Capítulo XIII

Corría el otoño. Madre Mastín había cerrado la tienda, tras preparar y empaquetar el almuerzo, y se dirigía con él a los Jardines Reales. Era un día sin nubes; ésa era la razón. Literalmente sin nubes. En Moth esto no constituía una excepción agradable, sino un acontecimiento. Podía acordarse de estar continuamente contemplando el cielo extrañamente coloreado. Era azul, muy diferente del gris claro normal. Hería sus ojos. Los pensamientos de los animales, los pájaros, resultaban extraños y aturdidos, y los pregoneros se sentaban indiferentemente en sus casetas respectivas, maldiciendo al sol en voz baja. Les estaba robando toda su clientela. Había un cielo más suave, y cualquier clase de suavidad era rara en Drallar. Por tanto, todo el mundo se concedió un día libre, incluido el rey.

Los Jardines Reales ocupaban un lugar grande y amplio. Habían sido creados originalmente por los constructores de los primeros jardines botánicos para utilizar el espacio sobrante de aquellas grandes construcciones. Por algún monstruoso error burocrático, había sido abierto al público en general, y desde entonces permanecía así. Los grandes troncos resplandecientes de los famosos árboles de la madera de hierro se disparaban derechos y orgullosos hasta alturas increíbles sobre las cabezas infantiles.
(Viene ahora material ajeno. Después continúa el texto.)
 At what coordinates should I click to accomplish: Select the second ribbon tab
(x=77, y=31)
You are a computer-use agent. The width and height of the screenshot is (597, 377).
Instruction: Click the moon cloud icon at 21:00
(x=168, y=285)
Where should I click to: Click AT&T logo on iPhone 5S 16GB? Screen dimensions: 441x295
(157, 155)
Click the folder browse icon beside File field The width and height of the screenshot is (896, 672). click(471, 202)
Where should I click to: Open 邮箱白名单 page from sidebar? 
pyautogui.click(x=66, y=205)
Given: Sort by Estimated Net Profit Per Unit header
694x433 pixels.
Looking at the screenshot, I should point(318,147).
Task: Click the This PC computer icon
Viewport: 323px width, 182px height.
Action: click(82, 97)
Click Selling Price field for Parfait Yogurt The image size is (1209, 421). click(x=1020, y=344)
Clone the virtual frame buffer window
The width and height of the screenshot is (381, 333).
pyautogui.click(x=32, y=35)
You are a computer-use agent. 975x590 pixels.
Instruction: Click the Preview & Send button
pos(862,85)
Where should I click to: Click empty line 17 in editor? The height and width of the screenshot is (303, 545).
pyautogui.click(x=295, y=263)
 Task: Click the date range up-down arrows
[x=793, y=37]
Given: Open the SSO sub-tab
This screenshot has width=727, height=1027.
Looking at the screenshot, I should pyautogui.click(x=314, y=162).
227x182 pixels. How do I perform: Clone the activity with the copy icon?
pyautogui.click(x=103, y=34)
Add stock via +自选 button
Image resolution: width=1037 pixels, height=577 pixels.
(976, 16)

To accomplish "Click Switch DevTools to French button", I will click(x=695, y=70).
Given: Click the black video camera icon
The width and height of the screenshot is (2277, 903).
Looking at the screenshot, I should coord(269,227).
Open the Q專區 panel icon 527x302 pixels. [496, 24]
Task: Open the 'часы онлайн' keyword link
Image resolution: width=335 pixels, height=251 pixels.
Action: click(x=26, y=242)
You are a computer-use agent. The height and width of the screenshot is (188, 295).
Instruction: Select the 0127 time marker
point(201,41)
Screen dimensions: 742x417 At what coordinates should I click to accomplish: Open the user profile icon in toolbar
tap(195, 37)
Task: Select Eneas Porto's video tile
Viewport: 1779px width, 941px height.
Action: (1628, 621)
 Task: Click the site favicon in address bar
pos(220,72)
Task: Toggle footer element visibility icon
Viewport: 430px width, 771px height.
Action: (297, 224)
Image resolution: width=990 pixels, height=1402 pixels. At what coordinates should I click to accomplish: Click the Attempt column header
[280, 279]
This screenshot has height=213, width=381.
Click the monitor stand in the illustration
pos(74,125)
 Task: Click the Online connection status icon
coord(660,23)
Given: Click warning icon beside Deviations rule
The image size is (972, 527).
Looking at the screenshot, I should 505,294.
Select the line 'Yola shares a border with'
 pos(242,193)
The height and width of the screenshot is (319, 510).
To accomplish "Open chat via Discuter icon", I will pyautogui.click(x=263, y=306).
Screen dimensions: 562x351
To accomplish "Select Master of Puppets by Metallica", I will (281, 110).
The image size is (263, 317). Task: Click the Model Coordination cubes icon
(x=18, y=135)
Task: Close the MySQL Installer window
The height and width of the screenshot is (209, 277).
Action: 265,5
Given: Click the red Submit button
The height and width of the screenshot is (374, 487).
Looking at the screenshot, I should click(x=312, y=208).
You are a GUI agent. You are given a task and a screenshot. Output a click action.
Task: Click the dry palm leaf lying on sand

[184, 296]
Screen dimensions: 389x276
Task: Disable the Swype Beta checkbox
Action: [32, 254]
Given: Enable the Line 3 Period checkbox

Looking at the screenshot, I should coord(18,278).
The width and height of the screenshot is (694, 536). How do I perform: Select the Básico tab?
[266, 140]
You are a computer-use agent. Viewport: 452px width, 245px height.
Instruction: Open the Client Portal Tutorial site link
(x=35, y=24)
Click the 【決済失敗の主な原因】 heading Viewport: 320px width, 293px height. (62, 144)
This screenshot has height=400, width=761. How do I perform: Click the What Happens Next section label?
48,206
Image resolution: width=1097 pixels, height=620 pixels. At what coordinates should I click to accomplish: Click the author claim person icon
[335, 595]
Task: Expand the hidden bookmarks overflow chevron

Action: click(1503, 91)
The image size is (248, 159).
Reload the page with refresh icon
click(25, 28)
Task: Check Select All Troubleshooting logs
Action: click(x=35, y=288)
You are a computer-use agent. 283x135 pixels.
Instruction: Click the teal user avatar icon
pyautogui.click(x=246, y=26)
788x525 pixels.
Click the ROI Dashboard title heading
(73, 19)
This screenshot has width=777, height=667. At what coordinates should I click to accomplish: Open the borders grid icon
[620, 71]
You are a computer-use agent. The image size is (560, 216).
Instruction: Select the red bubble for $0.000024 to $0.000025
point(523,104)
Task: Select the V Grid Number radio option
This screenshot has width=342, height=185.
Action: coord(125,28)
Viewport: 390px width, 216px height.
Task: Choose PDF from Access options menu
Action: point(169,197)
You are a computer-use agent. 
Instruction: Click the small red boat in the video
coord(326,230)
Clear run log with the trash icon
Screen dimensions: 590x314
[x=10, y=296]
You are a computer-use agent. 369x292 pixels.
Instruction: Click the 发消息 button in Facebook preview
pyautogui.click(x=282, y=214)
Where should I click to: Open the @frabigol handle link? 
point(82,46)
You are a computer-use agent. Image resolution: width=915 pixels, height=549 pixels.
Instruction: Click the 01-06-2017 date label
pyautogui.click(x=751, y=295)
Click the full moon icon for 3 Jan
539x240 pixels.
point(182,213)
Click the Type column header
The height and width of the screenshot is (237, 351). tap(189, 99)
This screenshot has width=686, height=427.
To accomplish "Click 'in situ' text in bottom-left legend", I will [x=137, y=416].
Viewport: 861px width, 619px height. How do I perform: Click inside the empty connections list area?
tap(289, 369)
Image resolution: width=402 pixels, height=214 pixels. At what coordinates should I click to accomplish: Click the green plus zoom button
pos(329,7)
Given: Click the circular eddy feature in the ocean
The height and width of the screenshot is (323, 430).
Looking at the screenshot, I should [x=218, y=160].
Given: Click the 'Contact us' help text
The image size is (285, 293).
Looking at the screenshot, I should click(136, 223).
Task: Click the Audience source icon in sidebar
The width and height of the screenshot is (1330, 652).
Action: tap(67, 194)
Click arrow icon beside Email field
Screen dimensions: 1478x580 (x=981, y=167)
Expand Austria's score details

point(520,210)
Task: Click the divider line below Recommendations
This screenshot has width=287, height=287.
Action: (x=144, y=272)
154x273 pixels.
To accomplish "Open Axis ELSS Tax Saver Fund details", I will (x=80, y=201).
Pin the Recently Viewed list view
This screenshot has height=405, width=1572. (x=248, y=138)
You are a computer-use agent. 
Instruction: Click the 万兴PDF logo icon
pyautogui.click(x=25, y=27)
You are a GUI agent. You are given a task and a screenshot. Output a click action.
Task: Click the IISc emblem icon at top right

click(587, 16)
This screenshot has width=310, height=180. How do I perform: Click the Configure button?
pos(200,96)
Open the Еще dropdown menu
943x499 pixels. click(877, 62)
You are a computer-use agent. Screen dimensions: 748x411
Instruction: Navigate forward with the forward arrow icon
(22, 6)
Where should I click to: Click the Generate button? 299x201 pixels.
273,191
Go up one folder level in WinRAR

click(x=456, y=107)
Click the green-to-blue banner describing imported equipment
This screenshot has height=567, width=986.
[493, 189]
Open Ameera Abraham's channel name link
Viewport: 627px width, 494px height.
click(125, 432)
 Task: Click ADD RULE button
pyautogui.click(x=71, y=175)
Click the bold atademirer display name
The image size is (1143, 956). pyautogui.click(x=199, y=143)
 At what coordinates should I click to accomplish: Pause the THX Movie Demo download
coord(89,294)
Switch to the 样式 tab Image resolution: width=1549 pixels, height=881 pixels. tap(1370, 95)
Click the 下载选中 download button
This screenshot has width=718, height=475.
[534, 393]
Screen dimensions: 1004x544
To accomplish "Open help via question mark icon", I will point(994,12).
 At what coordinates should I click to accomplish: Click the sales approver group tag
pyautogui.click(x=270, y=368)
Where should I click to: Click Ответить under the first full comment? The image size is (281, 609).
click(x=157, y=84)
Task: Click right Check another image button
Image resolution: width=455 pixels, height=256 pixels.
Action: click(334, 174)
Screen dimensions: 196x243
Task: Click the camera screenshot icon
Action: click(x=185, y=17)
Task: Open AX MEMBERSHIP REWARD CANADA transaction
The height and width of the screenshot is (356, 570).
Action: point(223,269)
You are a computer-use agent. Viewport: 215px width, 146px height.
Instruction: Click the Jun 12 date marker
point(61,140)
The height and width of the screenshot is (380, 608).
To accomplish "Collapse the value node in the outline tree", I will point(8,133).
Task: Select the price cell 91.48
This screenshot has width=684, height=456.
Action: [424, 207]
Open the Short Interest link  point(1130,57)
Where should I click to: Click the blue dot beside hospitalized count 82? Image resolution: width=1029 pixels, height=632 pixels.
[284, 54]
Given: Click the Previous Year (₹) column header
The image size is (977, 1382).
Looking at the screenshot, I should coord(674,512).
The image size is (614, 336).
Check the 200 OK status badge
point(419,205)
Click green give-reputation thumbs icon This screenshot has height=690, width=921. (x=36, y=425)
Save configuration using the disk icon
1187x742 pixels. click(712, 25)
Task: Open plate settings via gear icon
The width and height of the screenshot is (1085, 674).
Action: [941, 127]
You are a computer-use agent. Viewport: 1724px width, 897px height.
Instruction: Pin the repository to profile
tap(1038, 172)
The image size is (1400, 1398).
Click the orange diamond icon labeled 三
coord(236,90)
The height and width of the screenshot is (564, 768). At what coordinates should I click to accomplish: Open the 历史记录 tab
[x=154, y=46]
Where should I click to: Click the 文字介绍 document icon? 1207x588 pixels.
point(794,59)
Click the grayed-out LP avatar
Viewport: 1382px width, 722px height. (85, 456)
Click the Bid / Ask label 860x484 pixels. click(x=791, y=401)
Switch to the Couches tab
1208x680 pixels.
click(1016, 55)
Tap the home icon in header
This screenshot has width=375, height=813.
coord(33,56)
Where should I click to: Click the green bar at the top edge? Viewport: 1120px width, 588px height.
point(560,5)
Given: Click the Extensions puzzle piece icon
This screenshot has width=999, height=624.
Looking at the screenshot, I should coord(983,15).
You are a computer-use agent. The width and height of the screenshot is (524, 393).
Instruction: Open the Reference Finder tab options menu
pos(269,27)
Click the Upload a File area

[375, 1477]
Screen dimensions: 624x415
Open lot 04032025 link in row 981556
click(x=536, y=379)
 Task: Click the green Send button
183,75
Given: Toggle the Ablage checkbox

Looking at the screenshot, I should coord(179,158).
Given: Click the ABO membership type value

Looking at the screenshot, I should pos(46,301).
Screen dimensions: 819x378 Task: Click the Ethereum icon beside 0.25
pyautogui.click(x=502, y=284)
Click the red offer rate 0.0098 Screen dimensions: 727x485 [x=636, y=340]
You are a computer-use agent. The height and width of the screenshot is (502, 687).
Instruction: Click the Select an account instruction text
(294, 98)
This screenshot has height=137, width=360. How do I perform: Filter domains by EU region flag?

Parecían mucho más estables que la propia ciudad.

Los árboles de hierro estaban mudando de follaje. Cada dos semanas, los jardineros reales venían y reunían todas las hojas y ramas caídas. La madera de hierro era rara, incluso en Moth, y hasta los fragmentos resultaban demasiado valiosos para barrerlos. Los guardias, con sus uniformes verde-limón, vagabundeaban perezosamente por el parque, más para proteger a los árboles que a las personas.

Los niños jugaban en las maravillosas barras y laberintos que un rey anterior erigió. Pensó que si el pueblo se había apoderado del parque, bien podía disfrutarlo lo más posible. Los reyes de Drallar fueron avariciosos, sí, pero no de forma excepcional.

Flinx se había sentido demasiado tímido para reunirse con las sombras rientes y saltarinas de los aparatos de diversión. Y ellos, todos, habían tenido miedo de Pip, ¡los tontos! Pero había una niña... todo rizos y ojos azules. Ella había revoloteado a su alrededor vacilantemente, intentando con fuerza parecer desinteresada, aunque sin éxito. Sus pensamientos eran agradables. Para variar, se sentía fascinada por Pip, en lugar de sentir repulsión.

Habían estado a punto de presentarse el uno al otro en la forma sencilla, pero muy correcta, que los adultos olvidan tan pronto, cuando una enorme hoja cayendo inadvertidamente le había golpeado fuertemente entre los ojos. Las hojas del árbol de hierro son pesadas, pero no tanto como para producir heridas, ni siquiera a un niño pequeño. Solamente vergüenza. Ella comenzó a reírse incontrolablemente. Furioso, se marchó a grandes zancadas, con las orejas encendidas por el calor de su risa y la mente helada con la imagen que ella tenía de él. Por un momento había tenido la tentación de lanzar a Pip sobre ella. Ese era uno de los impulsos que desde muy pronto aprendió a controlar cuando las habilidades de la serpiente habían sido demostradas cristalina y sangrientamente sobre un persistente torturador, un perro mestizo callejero.

Todavía cuando se alejaba más y más, los sonidos de la risa de la niña le siguieron como un fantasma. Mientras paseaba, lanzó unos golpes crueles y poco afectivos contra las hojas color de orín que flotaban despreocupadamente a su alrededor. Y a veces ni siquiera las tocó cuando caían rotas al suelo.